2. Op grond van het bepaalde in artikel 8:41, zevende lid, van de Awb wordt het door de indiener betaalde griffierecht aan hem vergoed door het bestuursorgaan indien het beroep wordt ingetrokken omdat het bestuursorgaan geheel of gedeeltelijk aan de indiener van het beroepschrift is tegemoetgekomen.
3. Eiser heeft bij intrekking van het beroep verzocht om vergoeding van de proceskosten, bestaande uit de kosten van door een derde beroepsmatig verleende rechtsbijstand.
4. De rechtbank stelt vast dat eiser het beroep heeft ingetrokken omdat verweerder aan eiser is tegemoetgekomen. Verweerder heeft de in verband met de intrekking van het beroep gemaakte aanspraak op proceskosten niet bestreden. Onder deze omstandigheden wordt aanleiding gevonden om met toepassing van het bepaalde in artikel 8:75a van de Awb verweerder te veroordelen in de kosten die eiser in verband met de behandeling van het beroep heeft moeten maken. Deze kosten stelt de rechtbank op grond van het Besluit proceskosten bestuursrecht voor de door een derde beroepsmatig verleende rechtsbijstand vast op € 759,- (1 punt voor het indienen van het beroepschrift met een waarde per punt van € 759,- en een wegingsfactor 1).

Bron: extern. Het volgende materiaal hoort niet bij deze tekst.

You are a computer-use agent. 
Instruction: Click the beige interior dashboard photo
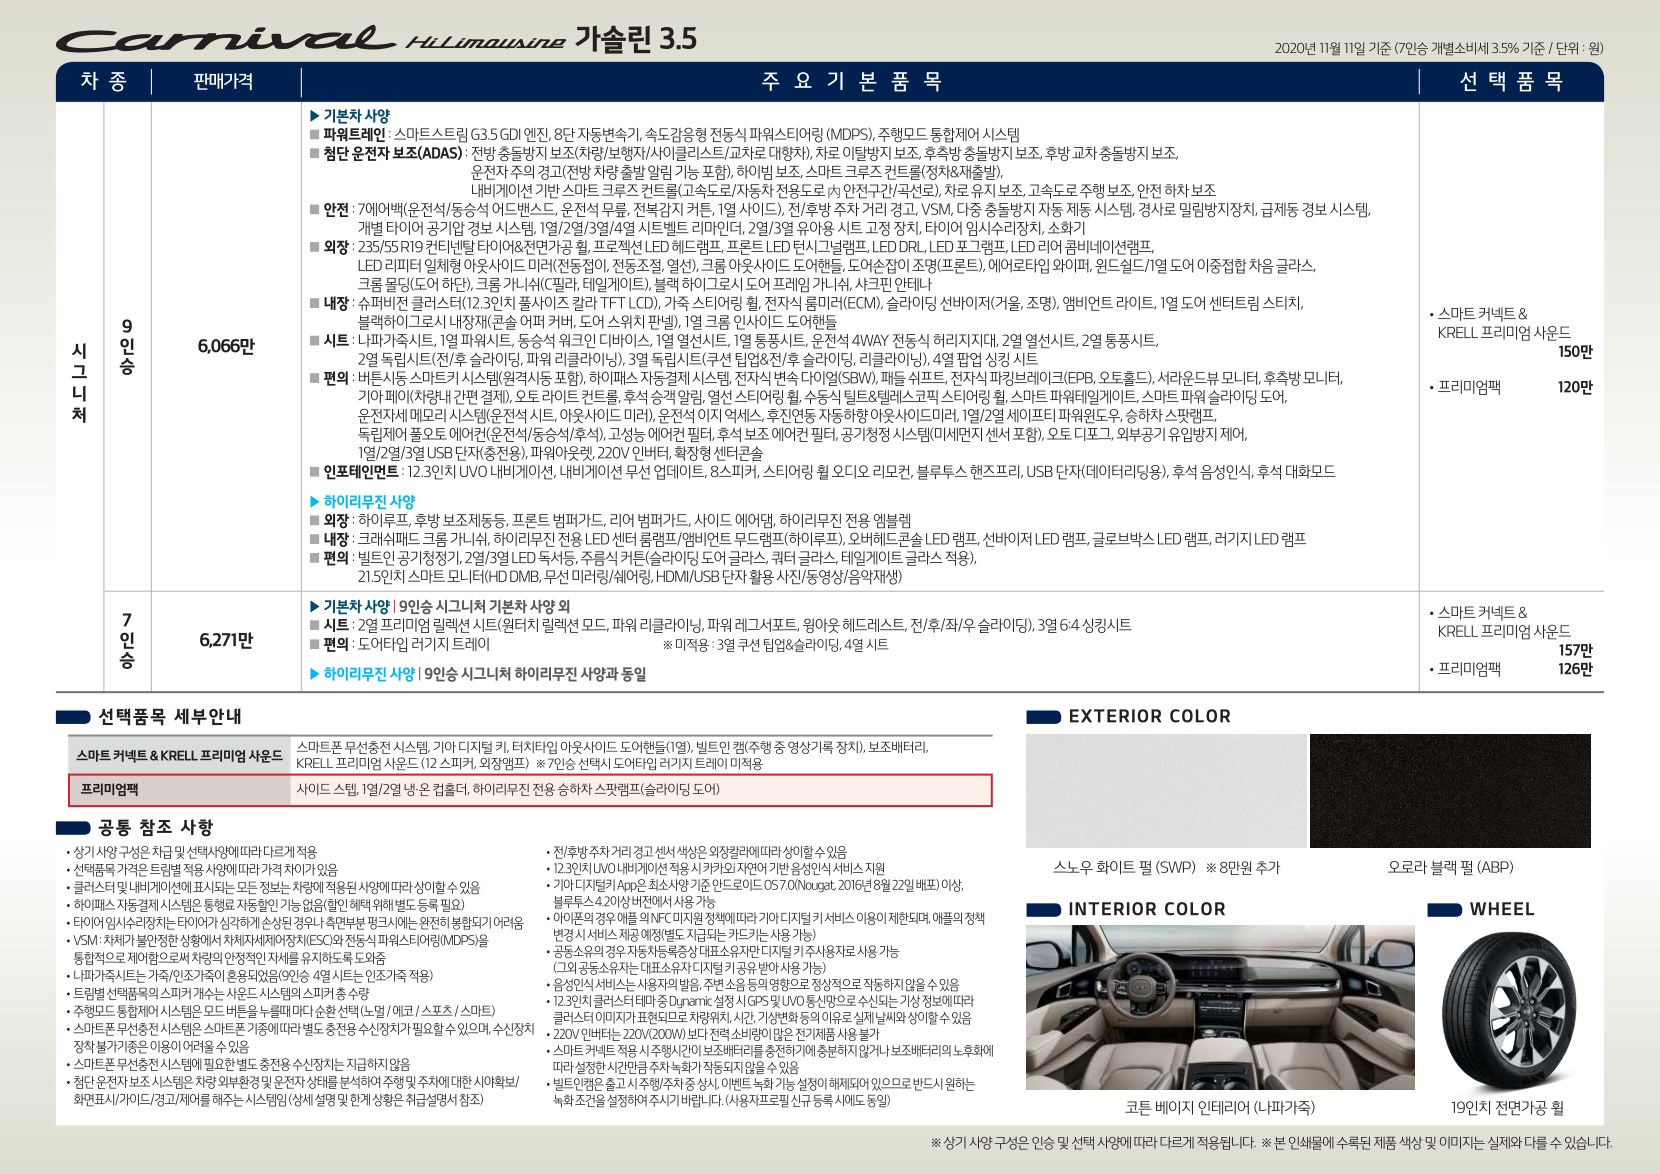coord(1219,1008)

5. Omdat eiser het griffierecht heeft voldaan en verweerder aan het beroep is tegemoetgekomen, moet verweerder aan eiser het griffierecht van € 49,- te vergoeden.

Beslissing

De rechtbank:
- draagt verweerder op het betaalde griffierecht van € 49,- aan eiser te vergoeden;
- veroordeelt verweerder in de proceskosten van eiser tot een bedrag van in totaal € 759,-.

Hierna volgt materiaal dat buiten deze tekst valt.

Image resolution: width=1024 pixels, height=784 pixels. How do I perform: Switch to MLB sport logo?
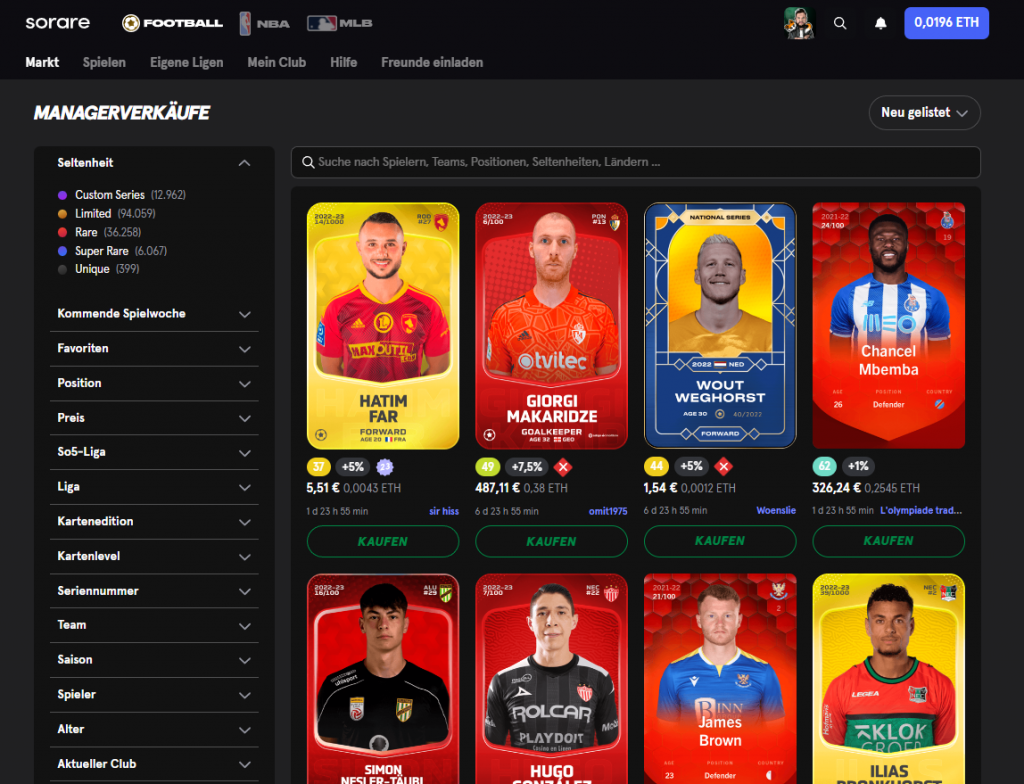pos(340,24)
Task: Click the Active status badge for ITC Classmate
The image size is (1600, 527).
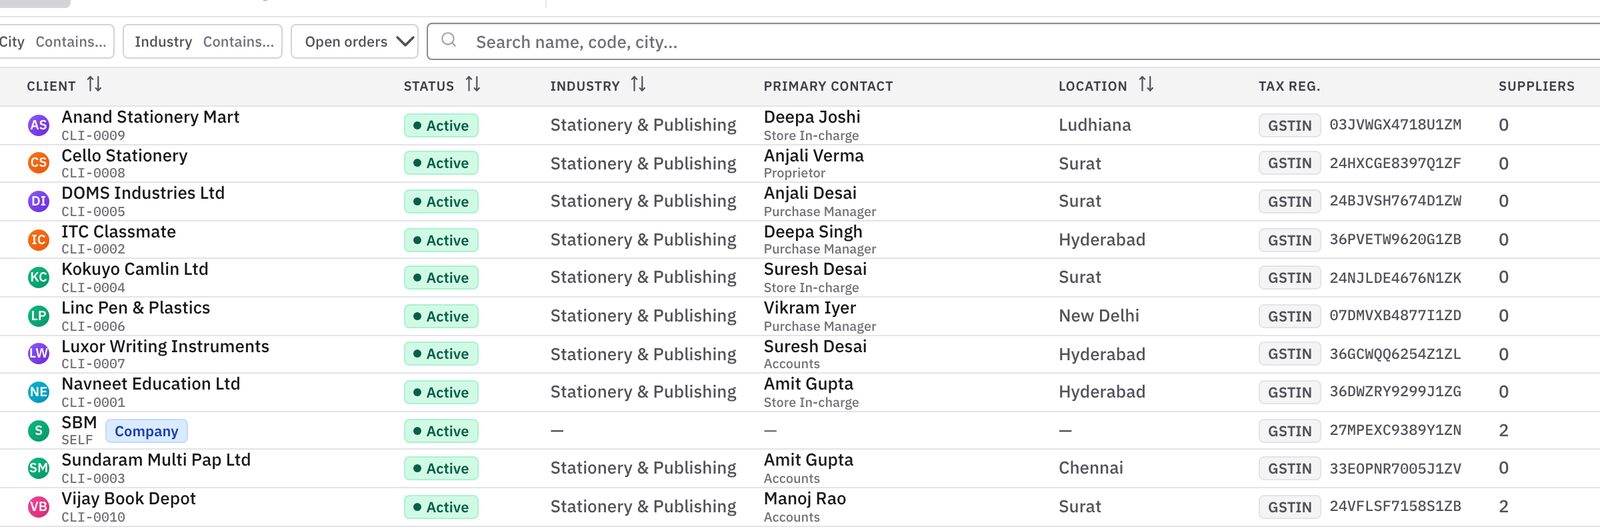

Deze uitspraak is gedaan op 15 april 2022 door mr. M. Munsterman, rechter, in aanwezigheid van mr. S.E. Berghout, griffier.
griffier
rechter
De uitspraak is verzonden op
en zal binnen een week na deze datum openbaar gemaakt worden door publicatie op rechtspraak.nl.

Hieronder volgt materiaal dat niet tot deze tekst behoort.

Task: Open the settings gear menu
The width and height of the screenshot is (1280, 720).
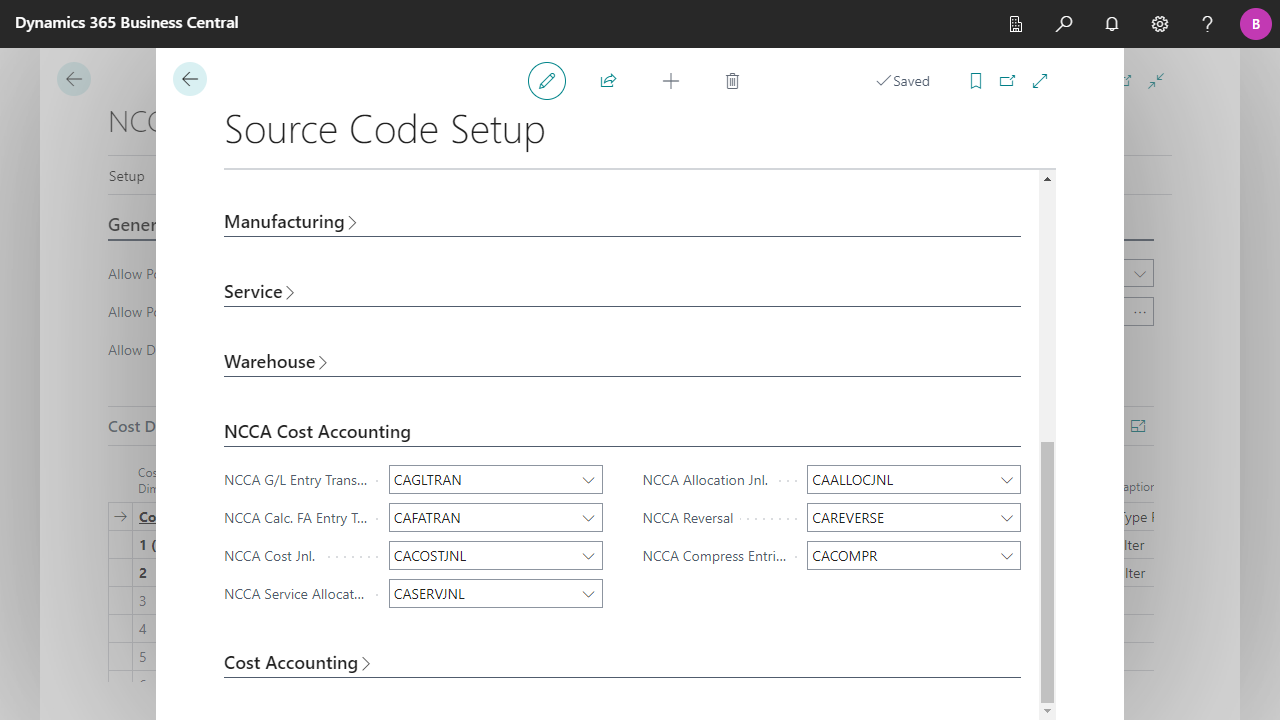Action: pyautogui.click(x=1160, y=24)

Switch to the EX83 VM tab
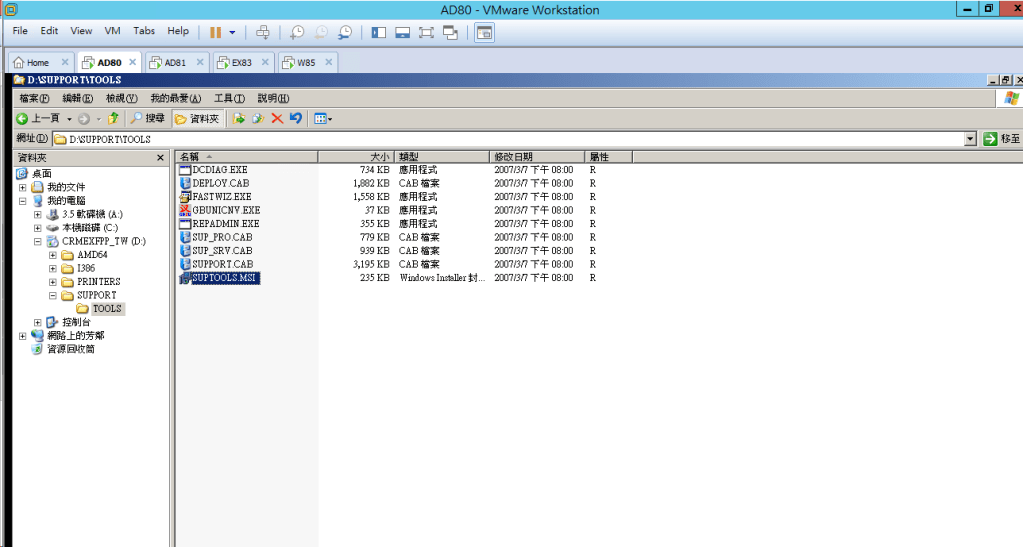241,62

Als u het niet eens bent met deze uitspraak

Als u het niet eens bent met deze uitspraak, kunt u een brief sturen naar de Centrale Raad van Beroep waarin u uitlegt waarom u het er niet mee eens bent. Dit heet een beroepschrift. U moet dit beroepschrift indienen binnen 6 weken na de dag waarop deze uitspraak is verzonden. U ziet deze datum hierboven.